Work item: In the listing below, start your output at the line with "Doctor Killed As" and end it after the line with "[Open Site Navigation] (28, 120)", copying every line exactly.

Dataset content:
——

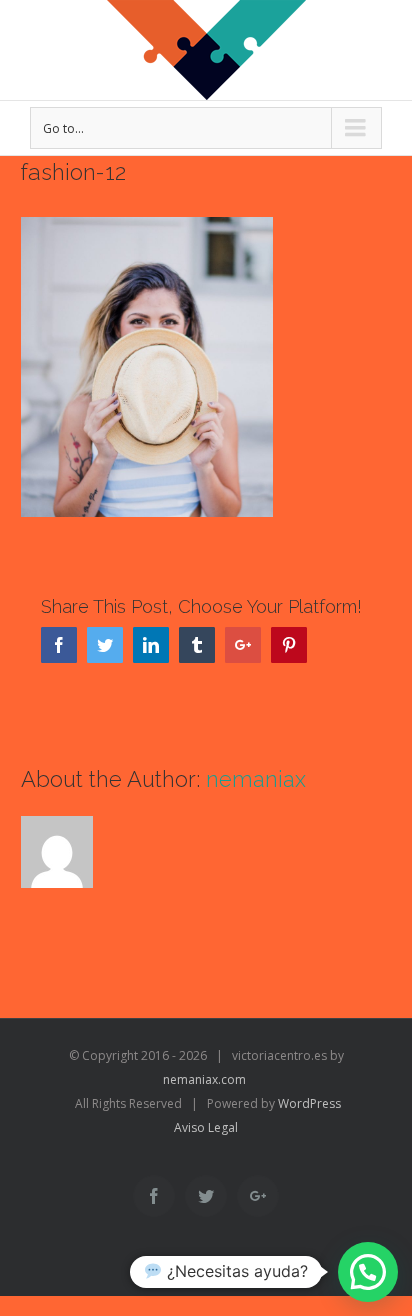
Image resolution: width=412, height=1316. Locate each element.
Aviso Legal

——

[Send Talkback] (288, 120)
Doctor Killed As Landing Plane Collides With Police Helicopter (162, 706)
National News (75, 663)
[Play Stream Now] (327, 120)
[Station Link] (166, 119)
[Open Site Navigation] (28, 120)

——

Result of the task:
Doctor Killed As Landing Plane Collides With Police Helicopter (162, 706)
National News (75, 663)
[Play Stream Now] (327, 120)
[Station Link] (166, 119)
[Open Site Navigation] (28, 120)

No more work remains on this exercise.